====== Extrait fourni

Festival du Film : 17 films et après !
Festival du Film 2024, et comme à chaque édition, ce frisson indicible à l'idée de partir sur les chemins de la découverte d'un 7ème Art libéré de toutes les entraves d'un monde sclérosé. Et en cette année 2024, avouons que la lecture de la réalité vaut bien la fiction la plus osée qu'un scénariste qui aurait abusé de produits illicites, puisse imaginer !
Nous nous préparons donc, comme de sages élèves qui auraient bien fait leurs devoirs pour la composition finale : aller au cinéma régulièrement tout au long de l'année, remplir un dossier en février avec une lettre de motivation afin de justifier le privilège d'un badge cinéphile, respecter les consignes de Cannes Cinéma, assister à la présentation, passer des heures sur son téléphone afin de tenter de trouver des places disponibles dans les quotas diminués des cinéphiles, trop âgés et sans intérêts pour les pontes du Festival !
Mais quand la lumière s'éteindra et que le cadre noir de l'écran s'illuminera, toujours cet incroyable sentiment de pénétrer dans une cité interdite où tout devient possible !
17 films en 4 jours, une moyenne raisonnable compte tenu de la présence en mon home d'une horde de cinéphiles venant de Corse, de Bresse et de Paris (sans badges, eux qui depuis plus de 10 ans débarquent sanglés de leur sésame mais que les contraintes actuelles condamnent à voler des places en catimini !).
Mais le nombre de films ne fait pas la qualité et du 15ème au dernier de ce matin, la sortie précipité après 30 minutes de projection, pour les 3 films... un chinois incongru de femmes qui chantent pendant une demi heure sans que ne se dessine la moindre esquisse d'un scénariste au travail, Rumours avec une pléiade d'acteurs (Kate Blanchet, Ménochet...) singeant un G7 improbable et qui ne cultive que l'ennui et le désir de vrais morts-vivants, et enfin Les reines du drame où des trans exacerbées se pelotent sans retenue et sans aucun espoir d'attirer notre attention !

============

■ Liste des tâches ■
(A) D'après le texte sur le Festival du Film 2024, de quelles régions ou villes viennent les cinéphiles hébergés pendant le festival ?
(B) Reprenez le texte sur le Festival du Film 2024 juste après sa dernière phrase.

====== Données fournies

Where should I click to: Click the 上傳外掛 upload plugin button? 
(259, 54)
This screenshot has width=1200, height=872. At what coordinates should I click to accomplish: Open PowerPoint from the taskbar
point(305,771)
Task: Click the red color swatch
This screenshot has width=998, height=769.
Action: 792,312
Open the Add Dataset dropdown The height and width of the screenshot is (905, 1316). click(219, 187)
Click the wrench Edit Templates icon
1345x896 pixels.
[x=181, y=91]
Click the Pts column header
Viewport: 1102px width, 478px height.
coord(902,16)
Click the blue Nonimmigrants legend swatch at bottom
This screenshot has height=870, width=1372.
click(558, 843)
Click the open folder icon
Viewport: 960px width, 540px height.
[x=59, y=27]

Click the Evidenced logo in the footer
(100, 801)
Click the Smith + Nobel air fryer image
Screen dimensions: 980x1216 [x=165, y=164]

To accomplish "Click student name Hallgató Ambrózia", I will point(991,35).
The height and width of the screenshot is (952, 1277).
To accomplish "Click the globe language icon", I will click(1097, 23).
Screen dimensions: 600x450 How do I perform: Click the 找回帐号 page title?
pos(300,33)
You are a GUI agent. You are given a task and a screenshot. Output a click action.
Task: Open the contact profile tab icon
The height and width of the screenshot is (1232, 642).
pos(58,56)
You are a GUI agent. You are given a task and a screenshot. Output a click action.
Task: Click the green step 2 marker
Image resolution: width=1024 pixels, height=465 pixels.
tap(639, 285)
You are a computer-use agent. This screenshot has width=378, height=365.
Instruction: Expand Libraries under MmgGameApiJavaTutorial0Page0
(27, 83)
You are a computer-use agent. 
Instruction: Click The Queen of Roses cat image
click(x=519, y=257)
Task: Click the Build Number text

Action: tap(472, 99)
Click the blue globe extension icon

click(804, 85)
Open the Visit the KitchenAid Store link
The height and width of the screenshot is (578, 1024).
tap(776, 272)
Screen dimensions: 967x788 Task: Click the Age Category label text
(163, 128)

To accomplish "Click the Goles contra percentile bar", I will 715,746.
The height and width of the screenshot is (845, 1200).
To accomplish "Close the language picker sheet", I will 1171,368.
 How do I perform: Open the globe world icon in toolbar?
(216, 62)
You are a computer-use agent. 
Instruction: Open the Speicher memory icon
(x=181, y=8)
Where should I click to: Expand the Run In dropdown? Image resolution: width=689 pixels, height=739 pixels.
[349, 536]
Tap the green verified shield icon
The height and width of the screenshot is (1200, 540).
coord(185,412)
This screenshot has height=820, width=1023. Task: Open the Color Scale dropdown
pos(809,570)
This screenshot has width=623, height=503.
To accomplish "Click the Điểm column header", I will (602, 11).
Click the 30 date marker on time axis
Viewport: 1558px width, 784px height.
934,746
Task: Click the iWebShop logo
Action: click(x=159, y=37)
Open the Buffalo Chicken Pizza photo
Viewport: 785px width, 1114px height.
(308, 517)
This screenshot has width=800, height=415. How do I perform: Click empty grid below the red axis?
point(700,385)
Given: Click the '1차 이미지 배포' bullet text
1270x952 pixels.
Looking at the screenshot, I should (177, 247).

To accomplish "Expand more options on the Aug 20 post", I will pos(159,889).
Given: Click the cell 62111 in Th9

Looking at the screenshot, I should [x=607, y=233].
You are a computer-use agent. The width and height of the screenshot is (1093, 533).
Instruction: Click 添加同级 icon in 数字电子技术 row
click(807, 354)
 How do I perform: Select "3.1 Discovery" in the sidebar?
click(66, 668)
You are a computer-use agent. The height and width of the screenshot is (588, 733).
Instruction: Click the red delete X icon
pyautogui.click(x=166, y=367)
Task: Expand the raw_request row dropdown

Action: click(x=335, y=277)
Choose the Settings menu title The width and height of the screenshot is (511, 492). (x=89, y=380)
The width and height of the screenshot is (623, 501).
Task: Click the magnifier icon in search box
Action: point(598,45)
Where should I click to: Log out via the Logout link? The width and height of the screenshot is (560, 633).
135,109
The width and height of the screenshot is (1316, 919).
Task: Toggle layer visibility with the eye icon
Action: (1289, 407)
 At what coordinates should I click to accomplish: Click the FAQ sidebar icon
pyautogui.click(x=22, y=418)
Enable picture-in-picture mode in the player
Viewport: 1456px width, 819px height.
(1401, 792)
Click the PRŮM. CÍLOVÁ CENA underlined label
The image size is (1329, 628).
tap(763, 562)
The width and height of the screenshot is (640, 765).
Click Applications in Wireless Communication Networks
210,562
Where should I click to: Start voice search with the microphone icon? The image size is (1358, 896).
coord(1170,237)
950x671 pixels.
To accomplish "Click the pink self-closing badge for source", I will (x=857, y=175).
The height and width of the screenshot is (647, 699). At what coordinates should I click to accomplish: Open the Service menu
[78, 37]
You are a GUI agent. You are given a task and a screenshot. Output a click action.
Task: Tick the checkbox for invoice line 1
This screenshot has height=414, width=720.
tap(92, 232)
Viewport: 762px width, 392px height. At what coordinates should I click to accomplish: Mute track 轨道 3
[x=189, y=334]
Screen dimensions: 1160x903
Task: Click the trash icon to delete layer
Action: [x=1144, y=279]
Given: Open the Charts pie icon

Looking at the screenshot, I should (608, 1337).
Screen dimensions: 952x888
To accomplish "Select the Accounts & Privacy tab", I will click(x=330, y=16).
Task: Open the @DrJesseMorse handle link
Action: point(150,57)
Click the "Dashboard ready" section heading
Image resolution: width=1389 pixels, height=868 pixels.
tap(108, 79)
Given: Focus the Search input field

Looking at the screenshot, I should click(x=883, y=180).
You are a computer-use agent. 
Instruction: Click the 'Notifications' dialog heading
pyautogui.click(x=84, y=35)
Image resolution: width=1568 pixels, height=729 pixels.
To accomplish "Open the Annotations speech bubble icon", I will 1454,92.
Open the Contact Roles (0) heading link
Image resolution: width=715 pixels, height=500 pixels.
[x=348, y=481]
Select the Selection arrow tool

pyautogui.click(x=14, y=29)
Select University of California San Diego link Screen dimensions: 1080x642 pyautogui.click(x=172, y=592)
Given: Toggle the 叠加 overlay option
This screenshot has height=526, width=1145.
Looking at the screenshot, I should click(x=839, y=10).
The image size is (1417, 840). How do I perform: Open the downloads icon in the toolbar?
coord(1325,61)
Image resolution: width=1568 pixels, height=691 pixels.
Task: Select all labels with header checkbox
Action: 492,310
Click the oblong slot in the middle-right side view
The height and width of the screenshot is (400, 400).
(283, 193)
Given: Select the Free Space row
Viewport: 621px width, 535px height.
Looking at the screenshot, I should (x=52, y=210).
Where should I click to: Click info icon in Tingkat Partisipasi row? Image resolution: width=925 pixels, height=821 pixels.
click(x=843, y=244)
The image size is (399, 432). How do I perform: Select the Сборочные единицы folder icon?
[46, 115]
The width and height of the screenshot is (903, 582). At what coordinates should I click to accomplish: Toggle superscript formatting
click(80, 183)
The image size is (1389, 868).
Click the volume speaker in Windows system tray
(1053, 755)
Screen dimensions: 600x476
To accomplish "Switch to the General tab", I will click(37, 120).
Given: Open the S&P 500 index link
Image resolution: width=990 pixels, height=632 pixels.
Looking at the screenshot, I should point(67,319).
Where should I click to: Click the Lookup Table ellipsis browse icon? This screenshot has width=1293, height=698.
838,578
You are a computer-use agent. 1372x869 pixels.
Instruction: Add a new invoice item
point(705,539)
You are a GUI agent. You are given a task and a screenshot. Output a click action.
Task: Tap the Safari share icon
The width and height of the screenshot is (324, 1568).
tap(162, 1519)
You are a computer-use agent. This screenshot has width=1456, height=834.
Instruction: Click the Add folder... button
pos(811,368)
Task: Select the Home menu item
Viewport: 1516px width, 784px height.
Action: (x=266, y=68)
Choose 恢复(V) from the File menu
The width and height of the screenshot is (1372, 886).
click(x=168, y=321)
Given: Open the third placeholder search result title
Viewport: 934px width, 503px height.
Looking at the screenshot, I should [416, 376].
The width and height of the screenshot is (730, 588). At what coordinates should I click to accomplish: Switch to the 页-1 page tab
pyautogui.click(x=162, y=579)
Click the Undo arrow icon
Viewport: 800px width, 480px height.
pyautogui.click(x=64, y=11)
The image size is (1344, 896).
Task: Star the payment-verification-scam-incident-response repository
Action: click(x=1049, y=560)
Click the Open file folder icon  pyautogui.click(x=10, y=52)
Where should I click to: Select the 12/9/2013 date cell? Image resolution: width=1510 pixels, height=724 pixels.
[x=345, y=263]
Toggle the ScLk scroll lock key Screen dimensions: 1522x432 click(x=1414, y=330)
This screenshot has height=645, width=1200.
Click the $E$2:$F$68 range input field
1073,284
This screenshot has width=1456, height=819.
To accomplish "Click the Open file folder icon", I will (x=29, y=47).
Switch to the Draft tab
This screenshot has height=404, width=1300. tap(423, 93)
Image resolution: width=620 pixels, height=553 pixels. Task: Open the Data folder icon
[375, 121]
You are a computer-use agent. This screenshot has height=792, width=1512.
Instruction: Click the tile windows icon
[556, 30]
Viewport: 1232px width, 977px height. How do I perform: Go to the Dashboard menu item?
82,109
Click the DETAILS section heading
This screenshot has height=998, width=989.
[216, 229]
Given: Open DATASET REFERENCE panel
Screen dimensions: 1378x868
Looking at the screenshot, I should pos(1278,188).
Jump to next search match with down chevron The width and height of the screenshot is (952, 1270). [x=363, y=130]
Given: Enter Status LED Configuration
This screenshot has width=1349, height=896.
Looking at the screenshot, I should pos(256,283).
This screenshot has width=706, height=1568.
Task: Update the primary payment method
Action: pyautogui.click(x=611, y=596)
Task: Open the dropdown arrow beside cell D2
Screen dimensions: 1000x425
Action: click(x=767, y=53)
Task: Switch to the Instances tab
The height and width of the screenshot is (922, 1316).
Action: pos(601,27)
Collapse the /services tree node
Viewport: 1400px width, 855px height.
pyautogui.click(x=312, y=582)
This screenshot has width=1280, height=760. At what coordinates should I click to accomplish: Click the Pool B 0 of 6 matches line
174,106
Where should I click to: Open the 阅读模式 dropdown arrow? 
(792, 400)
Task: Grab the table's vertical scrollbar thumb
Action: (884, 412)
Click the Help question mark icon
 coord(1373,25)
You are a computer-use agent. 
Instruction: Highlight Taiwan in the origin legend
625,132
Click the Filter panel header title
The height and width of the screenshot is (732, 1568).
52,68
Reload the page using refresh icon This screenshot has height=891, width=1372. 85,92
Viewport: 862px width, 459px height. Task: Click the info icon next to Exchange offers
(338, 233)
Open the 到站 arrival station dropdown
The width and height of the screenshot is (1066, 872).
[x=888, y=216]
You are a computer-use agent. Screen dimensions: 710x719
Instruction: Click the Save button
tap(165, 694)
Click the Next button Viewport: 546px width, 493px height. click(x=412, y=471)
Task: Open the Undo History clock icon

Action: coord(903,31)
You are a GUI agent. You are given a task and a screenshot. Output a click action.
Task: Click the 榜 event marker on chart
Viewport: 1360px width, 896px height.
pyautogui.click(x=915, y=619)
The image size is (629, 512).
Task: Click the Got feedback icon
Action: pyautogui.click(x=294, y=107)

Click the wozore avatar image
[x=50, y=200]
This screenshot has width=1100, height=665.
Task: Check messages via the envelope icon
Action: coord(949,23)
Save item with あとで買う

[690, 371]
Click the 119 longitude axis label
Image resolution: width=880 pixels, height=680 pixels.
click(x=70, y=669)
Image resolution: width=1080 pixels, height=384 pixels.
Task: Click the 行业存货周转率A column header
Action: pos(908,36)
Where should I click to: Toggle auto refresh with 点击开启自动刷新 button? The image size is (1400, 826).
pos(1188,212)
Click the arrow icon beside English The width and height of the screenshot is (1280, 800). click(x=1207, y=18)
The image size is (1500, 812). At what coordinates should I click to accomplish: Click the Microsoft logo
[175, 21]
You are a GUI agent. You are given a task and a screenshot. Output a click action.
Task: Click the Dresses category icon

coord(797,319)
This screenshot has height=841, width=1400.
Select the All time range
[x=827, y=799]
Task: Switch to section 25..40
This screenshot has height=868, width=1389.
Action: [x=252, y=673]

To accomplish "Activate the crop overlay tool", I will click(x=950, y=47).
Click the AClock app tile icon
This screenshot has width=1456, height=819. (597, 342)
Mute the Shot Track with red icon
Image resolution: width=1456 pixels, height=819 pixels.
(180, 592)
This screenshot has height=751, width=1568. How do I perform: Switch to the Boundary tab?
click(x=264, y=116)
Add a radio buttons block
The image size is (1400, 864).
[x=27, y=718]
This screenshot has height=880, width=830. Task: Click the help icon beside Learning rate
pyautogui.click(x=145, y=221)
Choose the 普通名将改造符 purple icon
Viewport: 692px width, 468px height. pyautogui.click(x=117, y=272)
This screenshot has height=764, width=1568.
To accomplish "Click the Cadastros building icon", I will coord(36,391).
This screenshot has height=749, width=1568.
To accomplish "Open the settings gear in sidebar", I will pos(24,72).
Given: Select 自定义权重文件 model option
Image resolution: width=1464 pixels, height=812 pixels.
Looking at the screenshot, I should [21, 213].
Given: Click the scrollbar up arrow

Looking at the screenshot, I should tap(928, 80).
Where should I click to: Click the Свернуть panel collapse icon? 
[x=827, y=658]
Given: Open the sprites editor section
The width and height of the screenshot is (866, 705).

============

■ Réponses aux tâches ■
(A) De Corse, de Bresse et de Paris.

(B)
Bon, mais heureusement, il y a aussi de bons films, de ceux qui touchent et nous donnent la certitude qu'une équipe s'est soudée afin de transmettre un message, une humeur, un désir de faire et de partage.
C'est le cas avec Les Fantômes de Jonathan Millet, (Semaine de la Critique) une fiction qui plonge dans les horreurs de l'après guerre de Syrie. Un commando secret traque les tortionnaires qui ont tué et violé au nom de la loi de Bachar... Une quête douloureuse, complexe et dangereuse qui nous attire dans sa toile et ne laisse pas indifférent. C'est aussi avec La femme à l'aiguille, (en compétition), le destin tragique d'une femme qui se retrouve complice dans un traffic d'enfants, un film saisissant et prenant qui pose le problème de ces naissances non désirées et débouche sur l'horreur du sacrifice. À voir absolument !
Vingt dieux, (Un certain regard) un premier film de Louise Courvoisier est une ode à l'amitié et à l'amour. Totone se retrouve en charge de sa petite soeur de 7 ans et décide de créer son propre fromage, un comté de qualité grâce à des expédients (vol de lait, recettes à dénicher et une bande de copains soudés autour de son projet fou. Film fort et fascinant sur la vie dans un village, l'espoir et le désespoir, l'amour et la lutte pour survivre. Nul doute que la caméra d'or ne sera pas loin de cette oeuvre sans complaisance aux relents de la vie de ses campagnes sans espoirs.
La mer au loin (semaine de la critique), de Saïd Hamich Benlarbi est une ode à l'espoir. Des clandestins sans papiers vivent à Marseille et un marocain va rencontrer l'amour auprès d'une Anna Mouglalis, sublime. Un retour au Maroc pour solder sa rencontre va dérégler son amour mais le film se terminera sur le bonheur d'accepter de n'être ni Marocain, ni Français, mais simplement un homme qui s'accepte et décide de prendre sa vie en main auprès de celle qu'il aime, sans frontières désormais !
La prisonnière de Bordeaux de Patricia Mazuy (Quinzaine des cinéastes) réunit Isabelle Huppert et Hafsia Herzi dans une ode à l'amitié, à la volonté de s'émanciper de deux femmes qui croisent leur chemin dans le hall d'une prison où elles viennent visiter leur conjoint respectif. Un film élégant, intelligent et qui offre deux facettes de la vie de femmes qui tentent de trouver un sens au séisme déclenché par des hommes de pouvoir qui les laissent seules pour trouver une solution à leur destin tragique !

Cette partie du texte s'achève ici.